EXERCISE REQUIREMENTS ::
Beginning with the first line, please repeat the entries exactly and end on the line that contains "Viewport: 852px width, 1099px height.".

Dataset items:
---------------
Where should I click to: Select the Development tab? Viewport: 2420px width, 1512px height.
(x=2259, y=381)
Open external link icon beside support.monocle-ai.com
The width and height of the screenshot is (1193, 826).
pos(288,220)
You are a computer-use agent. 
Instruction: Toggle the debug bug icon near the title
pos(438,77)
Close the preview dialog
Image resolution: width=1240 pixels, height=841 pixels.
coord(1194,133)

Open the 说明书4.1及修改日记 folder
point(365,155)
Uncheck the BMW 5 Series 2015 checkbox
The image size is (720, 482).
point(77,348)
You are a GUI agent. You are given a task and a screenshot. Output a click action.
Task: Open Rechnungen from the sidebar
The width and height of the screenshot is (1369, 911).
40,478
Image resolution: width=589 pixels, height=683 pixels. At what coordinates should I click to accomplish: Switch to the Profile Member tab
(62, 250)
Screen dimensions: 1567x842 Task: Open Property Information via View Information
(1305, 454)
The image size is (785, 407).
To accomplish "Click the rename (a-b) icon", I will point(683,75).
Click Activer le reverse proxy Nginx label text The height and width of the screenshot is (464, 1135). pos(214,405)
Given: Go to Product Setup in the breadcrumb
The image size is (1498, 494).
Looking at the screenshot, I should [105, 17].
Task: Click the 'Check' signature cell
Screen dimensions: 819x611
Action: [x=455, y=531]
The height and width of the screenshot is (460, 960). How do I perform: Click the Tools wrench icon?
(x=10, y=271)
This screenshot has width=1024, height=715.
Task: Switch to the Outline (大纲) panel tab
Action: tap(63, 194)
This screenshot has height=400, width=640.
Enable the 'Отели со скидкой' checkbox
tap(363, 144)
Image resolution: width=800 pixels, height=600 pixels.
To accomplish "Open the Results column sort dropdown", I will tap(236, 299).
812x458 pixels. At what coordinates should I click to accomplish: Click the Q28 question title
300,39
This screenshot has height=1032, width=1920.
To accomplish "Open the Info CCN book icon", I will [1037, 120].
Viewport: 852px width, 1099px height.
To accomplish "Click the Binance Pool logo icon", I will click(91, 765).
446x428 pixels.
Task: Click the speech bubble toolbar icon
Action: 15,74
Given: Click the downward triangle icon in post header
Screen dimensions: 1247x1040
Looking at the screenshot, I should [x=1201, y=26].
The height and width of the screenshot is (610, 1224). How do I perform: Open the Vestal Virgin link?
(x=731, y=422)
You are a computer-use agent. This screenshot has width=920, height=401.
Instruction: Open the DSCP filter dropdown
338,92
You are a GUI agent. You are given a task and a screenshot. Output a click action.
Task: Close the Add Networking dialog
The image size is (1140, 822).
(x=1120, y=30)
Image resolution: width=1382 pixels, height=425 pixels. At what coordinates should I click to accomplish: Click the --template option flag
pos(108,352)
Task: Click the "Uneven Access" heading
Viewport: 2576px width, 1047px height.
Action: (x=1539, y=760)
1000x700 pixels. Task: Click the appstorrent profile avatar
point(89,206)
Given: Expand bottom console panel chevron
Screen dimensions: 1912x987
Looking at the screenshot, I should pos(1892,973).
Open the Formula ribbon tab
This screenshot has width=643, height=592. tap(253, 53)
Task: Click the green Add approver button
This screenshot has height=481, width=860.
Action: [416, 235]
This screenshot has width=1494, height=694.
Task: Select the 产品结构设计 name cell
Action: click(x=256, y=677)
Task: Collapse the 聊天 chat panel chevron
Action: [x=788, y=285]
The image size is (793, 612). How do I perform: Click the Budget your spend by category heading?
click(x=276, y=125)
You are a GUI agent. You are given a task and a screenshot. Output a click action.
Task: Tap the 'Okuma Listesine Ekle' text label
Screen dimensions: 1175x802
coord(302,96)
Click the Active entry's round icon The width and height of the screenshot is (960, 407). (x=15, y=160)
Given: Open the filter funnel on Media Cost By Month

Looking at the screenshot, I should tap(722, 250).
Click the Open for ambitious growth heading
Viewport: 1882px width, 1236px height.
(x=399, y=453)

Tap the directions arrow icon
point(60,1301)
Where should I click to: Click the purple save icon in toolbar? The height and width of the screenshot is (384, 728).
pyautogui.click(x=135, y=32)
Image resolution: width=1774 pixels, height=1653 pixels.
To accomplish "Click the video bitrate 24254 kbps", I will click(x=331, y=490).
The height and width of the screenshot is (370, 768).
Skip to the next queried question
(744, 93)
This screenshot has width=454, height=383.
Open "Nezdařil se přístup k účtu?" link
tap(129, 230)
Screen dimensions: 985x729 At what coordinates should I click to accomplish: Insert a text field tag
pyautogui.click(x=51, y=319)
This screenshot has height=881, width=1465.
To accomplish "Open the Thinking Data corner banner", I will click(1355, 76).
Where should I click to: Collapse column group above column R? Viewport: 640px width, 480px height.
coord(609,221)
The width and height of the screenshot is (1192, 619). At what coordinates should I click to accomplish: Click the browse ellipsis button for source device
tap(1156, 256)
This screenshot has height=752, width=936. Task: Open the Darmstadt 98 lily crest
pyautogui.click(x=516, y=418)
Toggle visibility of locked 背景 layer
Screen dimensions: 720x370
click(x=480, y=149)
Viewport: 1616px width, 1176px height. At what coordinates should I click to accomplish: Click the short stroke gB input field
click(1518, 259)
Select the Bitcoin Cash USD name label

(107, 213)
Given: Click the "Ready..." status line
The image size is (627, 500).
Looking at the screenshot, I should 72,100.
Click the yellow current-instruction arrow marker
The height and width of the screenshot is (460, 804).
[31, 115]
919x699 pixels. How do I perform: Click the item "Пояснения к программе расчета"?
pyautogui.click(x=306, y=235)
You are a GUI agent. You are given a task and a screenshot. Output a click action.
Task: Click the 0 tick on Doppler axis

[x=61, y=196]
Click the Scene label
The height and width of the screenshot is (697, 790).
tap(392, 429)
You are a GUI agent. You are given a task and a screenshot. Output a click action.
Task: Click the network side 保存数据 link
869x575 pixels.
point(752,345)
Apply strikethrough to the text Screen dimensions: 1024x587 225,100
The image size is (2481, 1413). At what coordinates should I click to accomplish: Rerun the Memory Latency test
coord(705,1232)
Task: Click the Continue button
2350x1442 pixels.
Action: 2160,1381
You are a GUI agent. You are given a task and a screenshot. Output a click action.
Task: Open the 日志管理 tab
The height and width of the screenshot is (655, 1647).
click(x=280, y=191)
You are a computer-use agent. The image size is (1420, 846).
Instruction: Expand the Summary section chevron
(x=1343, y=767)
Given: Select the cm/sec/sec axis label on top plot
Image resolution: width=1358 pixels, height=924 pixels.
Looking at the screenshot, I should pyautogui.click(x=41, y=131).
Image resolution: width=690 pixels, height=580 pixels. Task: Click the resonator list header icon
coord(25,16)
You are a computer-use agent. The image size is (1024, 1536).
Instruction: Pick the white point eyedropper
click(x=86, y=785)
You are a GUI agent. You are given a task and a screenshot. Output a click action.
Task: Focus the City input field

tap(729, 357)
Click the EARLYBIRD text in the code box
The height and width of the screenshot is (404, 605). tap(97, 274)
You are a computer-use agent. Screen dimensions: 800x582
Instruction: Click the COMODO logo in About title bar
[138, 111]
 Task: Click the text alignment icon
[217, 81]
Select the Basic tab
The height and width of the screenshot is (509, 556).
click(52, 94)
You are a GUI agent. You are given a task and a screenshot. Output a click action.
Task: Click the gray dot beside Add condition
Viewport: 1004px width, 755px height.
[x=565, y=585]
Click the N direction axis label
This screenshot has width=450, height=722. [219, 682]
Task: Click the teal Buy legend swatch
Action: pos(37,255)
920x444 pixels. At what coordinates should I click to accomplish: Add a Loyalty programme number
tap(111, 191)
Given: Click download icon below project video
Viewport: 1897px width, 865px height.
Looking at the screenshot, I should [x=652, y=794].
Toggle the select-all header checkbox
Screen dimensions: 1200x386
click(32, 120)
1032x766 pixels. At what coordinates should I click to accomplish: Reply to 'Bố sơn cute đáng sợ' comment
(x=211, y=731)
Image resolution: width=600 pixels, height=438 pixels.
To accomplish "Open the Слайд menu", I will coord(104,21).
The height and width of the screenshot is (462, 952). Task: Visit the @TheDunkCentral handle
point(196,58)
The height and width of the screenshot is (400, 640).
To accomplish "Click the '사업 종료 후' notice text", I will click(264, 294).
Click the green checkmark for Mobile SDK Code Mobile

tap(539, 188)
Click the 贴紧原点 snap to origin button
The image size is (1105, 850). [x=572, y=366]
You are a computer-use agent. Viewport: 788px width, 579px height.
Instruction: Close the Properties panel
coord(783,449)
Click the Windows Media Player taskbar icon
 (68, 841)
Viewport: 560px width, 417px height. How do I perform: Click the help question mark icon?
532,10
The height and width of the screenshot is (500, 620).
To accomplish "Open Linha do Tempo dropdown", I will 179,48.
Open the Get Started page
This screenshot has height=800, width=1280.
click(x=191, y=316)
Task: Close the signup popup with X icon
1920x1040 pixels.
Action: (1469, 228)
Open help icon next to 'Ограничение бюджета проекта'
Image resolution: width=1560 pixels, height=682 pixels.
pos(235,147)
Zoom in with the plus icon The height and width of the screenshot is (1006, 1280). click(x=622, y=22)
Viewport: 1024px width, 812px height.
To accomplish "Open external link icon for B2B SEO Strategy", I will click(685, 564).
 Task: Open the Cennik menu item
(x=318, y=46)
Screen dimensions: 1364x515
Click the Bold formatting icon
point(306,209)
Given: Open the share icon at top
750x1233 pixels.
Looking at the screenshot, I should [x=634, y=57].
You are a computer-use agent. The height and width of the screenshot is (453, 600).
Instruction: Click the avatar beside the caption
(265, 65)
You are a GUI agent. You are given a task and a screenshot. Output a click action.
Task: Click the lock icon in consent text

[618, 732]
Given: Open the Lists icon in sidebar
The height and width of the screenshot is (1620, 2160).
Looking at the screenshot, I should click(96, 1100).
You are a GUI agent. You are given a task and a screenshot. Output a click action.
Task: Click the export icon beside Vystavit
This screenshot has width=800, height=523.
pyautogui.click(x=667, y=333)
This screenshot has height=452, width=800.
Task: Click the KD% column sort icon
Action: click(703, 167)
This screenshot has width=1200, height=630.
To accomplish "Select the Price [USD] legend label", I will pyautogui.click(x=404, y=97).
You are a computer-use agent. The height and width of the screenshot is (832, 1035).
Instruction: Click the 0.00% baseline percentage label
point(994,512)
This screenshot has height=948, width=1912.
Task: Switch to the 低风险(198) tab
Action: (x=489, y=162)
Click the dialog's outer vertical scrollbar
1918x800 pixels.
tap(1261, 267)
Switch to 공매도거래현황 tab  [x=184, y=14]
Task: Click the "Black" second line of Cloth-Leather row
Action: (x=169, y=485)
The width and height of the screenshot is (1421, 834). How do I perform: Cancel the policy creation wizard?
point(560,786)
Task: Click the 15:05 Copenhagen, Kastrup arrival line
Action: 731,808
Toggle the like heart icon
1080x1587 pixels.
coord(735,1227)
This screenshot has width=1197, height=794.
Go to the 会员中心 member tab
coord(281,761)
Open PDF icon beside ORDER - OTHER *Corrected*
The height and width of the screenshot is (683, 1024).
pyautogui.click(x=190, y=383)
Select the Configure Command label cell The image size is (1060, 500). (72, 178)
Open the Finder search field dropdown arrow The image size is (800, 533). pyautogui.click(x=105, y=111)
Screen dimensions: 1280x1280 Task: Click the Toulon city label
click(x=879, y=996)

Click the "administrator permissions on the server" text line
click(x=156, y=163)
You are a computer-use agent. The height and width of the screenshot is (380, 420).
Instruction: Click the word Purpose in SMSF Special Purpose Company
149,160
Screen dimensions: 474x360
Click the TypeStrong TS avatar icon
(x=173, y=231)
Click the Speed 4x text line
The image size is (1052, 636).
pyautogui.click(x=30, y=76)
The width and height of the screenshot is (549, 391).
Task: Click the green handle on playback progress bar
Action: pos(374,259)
---------------
SOLUTION FOR THIS PROBLEM ::
Where should I click to: Select the Development tab? Viewport: 2420px width, 1512px height.
(x=2259, y=381)
Open external link icon beside support.monocle-ai.com
The width and height of the screenshot is (1193, 826).
pos(288,220)
You are a computer-use agent. 
Instruction: Toggle the debug bug icon near the title
pos(438,77)
Close the preview dialog
Image resolution: width=1240 pixels, height=841 pixels.
coord(1194,133)

Open the 说明书4.1及修改日记 folder
point(365,155)
Uncheck the BMW 5 Series 2015 checkbox
The image size is (720, 482).
point(77,348)
You are a GUI agent. You are given a task and a screenshot. Output a click action.
Task: Open Rechnungen from the sidebar
The width and height of the screenshot is (1369, 911).
40,478
Image resolution: width=589 pixels, height=683 pixels. At what coordinates should I click to accomplish: Switch to the Profile Member tab
(62, 250)
Screen dimensions: 1567x842 Task: Open Property Information via View Information
(1305, 454)
The image size is (785, 407).
To accomplish "Click the rename (a-b) icon", I will point(683,75).
Click Activer le reverse proxy Nginx label text The height and width of the screenshot is (464, 1135). pos(214,405)
Given: Go to Product Setup in the breadcrumb
The image size is (1498, 494).
Looking at the screenshot, I should [105, 17].
Task: Click the 'Check' signature cell
Screen dimensions: 819x611
Action: [x=455, y=531]
The height and width of the screenshot is (460, 960). How do I perform: Click the Tools wrench icon?
(x=10, y=271)
This screenshot has width=1024, height=715.
Task: Switch to the Outline (大纲) panel tab
Action: tap(63, 194)
This screenshot has height=400, width=640.
Enable the 'Отели со скидкой' checkbox
tap(363, 144)
Image resolution: width=800 pixels, height=600 pixels.
To accomplish "Open the Results column sort dropdown", I will tap(236, 299).
812x458 pixels. At what coordinates should I click to accomplish: Click the Q28 question title
300,39
This screenshot has height=1032, width=1920.
To accomplish "Open the Info CCN book icon", I will [1037, 120].
Viewport: 852px width, 1099px height.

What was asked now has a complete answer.